The company also remains under investigation in Sweden by the medical regulator after a local hospital reported a number of unwanted pregnancies among users of the app.
Despite all that, Natural Cycles’ website bills its product as “effective contraception”, claiming the app is “93% effective under typical use” and making the further (and confusing worded) claim that: “With using the app perfectly, i.e. if you never have unprotected intercourse on red days, Natural Cycles is 99% effective, which means 1 woman out of 100 get pregnant during one year of use.”
Perfect use of the app actually means a woman would accurately perform daily measurement of her body temperature without fail or fault, and before she’s even sat up in bed, at least several times a week, correctly inputting the data. Forgetting to do so once because — say — you got up to go to the toilet or were otherwise interrupted before taking or inputting a reading could constitute imperfect use.
The BBC spoke to a women who says she made the decision to use the app after seeing that 99% effective claim in Natural Cycles’ marketing on Instagram — and subsequently fell pregnant while using it. “I was sort of sucked into this “99% effective” [claim],” the women told the broadcaster. “You know “even more effective than the pill”… What could possibly go wrong?”

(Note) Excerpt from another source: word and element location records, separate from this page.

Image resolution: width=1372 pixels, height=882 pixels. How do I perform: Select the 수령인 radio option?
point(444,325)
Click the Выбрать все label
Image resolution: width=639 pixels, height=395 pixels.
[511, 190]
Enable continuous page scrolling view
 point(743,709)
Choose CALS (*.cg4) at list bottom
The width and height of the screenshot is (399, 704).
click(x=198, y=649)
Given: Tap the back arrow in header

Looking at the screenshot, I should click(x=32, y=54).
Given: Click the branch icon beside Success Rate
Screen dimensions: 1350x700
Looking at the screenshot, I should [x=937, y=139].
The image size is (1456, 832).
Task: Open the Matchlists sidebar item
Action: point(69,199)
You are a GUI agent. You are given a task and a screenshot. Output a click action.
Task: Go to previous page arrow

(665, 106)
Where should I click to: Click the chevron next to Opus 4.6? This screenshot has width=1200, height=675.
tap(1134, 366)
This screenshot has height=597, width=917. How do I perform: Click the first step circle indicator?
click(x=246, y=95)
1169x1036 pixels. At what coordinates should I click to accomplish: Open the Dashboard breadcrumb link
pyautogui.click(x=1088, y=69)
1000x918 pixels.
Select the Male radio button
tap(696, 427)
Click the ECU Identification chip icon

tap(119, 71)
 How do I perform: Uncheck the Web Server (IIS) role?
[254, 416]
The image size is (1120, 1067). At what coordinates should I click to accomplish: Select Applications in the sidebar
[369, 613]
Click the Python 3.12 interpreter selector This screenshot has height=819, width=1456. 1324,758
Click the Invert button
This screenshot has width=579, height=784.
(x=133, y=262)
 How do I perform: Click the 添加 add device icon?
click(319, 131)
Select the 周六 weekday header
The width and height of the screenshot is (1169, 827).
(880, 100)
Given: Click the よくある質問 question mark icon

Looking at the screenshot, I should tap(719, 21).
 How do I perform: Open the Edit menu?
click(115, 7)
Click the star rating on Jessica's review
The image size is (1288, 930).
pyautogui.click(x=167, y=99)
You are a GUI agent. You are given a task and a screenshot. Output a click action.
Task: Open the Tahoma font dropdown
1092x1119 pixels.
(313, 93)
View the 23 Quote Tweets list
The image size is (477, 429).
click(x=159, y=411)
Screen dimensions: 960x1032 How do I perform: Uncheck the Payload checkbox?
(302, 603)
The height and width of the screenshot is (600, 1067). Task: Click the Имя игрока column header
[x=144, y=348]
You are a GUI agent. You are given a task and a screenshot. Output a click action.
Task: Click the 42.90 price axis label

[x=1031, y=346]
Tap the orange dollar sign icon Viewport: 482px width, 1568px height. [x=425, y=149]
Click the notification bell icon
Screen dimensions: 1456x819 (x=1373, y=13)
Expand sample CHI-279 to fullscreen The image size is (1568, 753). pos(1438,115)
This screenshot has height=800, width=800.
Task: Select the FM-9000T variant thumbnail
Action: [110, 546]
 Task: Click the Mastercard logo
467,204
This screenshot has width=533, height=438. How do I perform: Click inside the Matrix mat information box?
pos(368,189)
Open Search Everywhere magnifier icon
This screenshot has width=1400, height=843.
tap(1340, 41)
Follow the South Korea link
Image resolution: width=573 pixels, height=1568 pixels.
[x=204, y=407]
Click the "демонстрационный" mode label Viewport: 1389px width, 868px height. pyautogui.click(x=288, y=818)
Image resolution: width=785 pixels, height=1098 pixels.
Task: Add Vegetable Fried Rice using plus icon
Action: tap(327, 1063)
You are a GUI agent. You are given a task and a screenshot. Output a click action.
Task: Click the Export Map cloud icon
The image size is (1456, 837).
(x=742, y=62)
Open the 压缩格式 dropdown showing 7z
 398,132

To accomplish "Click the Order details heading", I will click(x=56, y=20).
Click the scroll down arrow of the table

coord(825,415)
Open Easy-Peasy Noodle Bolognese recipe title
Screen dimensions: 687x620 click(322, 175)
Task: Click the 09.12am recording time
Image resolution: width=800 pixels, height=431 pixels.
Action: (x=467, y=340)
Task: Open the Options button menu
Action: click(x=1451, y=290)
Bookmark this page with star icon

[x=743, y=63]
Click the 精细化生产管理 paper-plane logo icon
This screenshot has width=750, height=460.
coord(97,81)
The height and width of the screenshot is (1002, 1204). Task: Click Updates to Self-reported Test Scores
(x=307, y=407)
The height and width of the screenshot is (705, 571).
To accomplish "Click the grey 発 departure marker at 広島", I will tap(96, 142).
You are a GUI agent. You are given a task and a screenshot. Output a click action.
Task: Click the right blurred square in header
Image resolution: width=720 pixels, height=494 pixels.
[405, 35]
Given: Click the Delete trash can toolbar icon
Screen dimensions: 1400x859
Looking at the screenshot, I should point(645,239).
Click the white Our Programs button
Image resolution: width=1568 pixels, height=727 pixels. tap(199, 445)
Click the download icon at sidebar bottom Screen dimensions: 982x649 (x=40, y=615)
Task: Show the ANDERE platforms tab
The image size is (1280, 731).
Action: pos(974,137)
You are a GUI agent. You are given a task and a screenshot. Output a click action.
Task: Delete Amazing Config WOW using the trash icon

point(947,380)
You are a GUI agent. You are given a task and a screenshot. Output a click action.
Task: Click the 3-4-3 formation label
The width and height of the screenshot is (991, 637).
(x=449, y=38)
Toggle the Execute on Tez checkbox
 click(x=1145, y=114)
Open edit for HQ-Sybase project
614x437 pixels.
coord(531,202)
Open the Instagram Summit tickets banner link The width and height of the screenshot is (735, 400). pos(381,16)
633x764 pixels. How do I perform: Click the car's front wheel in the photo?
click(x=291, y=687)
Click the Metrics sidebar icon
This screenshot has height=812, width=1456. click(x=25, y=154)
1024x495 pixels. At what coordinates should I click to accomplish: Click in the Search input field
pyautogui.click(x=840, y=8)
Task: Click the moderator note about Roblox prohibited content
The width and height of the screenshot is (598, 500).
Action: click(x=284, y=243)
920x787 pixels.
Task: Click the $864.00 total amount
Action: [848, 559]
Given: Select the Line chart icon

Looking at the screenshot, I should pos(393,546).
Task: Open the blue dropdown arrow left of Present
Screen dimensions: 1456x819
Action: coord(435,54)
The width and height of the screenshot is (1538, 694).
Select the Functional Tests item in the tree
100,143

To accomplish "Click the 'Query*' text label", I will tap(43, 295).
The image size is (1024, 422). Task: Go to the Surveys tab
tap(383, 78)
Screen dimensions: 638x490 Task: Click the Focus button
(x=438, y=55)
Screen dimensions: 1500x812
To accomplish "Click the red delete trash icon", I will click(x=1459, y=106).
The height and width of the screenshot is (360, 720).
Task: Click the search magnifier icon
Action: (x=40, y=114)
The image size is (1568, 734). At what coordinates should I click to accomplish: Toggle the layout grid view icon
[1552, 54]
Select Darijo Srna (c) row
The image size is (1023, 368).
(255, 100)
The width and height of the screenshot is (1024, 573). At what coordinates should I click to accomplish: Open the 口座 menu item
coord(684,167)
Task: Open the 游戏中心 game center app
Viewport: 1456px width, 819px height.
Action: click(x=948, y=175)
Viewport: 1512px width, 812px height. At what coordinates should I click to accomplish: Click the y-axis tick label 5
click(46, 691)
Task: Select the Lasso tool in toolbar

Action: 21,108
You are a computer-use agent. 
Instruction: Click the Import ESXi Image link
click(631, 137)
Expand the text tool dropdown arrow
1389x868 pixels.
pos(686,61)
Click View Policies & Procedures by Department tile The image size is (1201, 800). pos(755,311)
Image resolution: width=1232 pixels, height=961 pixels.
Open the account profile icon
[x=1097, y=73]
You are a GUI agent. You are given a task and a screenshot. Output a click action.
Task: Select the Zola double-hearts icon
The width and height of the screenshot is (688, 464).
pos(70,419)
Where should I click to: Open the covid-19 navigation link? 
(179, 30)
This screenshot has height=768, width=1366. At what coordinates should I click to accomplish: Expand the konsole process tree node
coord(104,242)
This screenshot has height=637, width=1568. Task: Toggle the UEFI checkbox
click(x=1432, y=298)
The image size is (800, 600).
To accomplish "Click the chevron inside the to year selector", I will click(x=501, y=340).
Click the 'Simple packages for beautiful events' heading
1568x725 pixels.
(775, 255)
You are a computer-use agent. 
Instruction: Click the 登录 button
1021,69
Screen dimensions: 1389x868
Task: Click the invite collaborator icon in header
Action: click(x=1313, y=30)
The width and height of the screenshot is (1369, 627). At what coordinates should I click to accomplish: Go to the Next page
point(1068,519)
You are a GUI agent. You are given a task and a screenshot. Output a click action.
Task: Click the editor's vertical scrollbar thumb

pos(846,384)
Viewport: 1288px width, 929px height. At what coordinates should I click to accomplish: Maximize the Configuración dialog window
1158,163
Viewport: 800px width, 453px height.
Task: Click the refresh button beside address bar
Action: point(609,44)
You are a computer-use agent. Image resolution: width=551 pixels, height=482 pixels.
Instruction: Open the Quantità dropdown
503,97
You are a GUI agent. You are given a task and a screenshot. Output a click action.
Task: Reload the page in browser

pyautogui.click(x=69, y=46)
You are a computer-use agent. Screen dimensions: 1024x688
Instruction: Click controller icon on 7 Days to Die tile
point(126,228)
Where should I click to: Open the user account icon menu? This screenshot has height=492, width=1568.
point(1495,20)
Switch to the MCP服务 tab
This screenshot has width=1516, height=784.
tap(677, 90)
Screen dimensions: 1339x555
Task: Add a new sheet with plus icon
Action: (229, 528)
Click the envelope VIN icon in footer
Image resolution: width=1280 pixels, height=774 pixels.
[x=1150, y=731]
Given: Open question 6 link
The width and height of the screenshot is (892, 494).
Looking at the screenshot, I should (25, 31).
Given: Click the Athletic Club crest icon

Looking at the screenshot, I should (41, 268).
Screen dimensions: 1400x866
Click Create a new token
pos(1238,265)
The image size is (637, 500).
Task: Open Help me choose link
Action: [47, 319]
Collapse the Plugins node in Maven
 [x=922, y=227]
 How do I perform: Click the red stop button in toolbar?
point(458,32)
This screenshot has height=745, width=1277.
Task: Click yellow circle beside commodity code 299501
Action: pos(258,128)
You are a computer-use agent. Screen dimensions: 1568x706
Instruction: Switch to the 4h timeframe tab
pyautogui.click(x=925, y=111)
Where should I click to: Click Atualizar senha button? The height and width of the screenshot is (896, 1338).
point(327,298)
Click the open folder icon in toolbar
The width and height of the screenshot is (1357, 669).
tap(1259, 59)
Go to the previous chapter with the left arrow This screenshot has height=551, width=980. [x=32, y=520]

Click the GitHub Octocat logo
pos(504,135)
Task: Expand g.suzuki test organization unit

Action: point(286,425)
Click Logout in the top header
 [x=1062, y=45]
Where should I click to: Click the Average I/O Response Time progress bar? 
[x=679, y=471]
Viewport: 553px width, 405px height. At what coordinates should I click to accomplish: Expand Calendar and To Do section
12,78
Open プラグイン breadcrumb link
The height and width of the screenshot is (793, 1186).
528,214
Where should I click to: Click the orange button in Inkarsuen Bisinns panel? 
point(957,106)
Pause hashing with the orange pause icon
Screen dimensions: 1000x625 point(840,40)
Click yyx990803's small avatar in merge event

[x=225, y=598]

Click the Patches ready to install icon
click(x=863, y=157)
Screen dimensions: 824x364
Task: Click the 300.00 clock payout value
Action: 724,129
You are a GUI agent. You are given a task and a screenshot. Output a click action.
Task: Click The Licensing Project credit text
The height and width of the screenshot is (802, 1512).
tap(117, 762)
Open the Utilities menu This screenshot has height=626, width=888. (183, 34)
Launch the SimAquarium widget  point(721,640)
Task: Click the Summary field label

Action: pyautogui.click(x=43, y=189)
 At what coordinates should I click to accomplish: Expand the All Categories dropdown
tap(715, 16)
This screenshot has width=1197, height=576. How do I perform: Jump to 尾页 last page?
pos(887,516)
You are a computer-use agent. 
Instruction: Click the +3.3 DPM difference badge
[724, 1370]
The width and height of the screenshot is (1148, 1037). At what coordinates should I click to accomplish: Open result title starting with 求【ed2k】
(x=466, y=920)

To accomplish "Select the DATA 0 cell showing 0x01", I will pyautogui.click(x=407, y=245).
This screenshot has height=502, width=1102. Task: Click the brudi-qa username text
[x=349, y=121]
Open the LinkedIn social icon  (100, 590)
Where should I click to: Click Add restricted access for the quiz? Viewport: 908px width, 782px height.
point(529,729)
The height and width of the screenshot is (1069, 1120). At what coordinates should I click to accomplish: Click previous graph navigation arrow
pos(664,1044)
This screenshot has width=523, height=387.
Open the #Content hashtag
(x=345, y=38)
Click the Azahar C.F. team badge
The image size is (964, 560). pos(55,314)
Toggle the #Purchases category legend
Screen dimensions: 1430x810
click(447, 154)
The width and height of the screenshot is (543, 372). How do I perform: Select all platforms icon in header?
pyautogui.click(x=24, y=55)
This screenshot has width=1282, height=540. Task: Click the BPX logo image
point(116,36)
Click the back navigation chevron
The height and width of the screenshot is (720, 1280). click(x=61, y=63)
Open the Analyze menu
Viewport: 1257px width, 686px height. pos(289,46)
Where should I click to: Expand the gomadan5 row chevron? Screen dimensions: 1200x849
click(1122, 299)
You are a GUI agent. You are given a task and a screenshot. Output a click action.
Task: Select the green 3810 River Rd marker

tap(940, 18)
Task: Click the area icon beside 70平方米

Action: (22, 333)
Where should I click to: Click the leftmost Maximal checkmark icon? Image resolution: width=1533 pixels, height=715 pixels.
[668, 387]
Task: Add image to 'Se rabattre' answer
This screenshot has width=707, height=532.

In its ruling, the regulator said it investigated two issues related to the advert run by Natural Cycles on Facebook on July 20, 2017, and both issues were upheld.
The complaints were that Natural Cycles’ advert included misleading and unsubstantiated claims — specifically that the product was: 1. “Highly accurate contraceptive app”; and 2. “Clinically tested alternative to birth control methods”.
Natural Cycles told the ASA that the latter claim is in fact a quote from a Business Insider article which it “considered to be correct” and had thus reproduced in its marketing.
After taking expert evidence, and reviewing three published papers on accumulated data obtained from the app, the regulator deemed the combination of the two claims to be misleading.
It writes:
We considered that in isolation, the claim “clinically tested alternative to birth control methods” was unlikely to mislead. However, when presented alongside the accompanying claim “Highly accurate contraceptive app”, it further contributed to the impression that the app was a precise and reliable method of preventing pregnancies which could be used in place of other established birth control methods, including those which were highly reliable in preventing unwanted pregnancies. Because the evidence did not demonstrate that in typical-use it was “highly accurate” and because it was significantly less effective than the most reliable birth control methods, we considered that in the context of the ad the claim was likely to mislead.
The ASA also found the advert to have breached rules for substantiation and exaggeration of marketing messages in the Medicines, medical devices, health-related products and beauty products category, as well as being misleading.
At the time of writing Natural Cycles had not responded to requests for comment.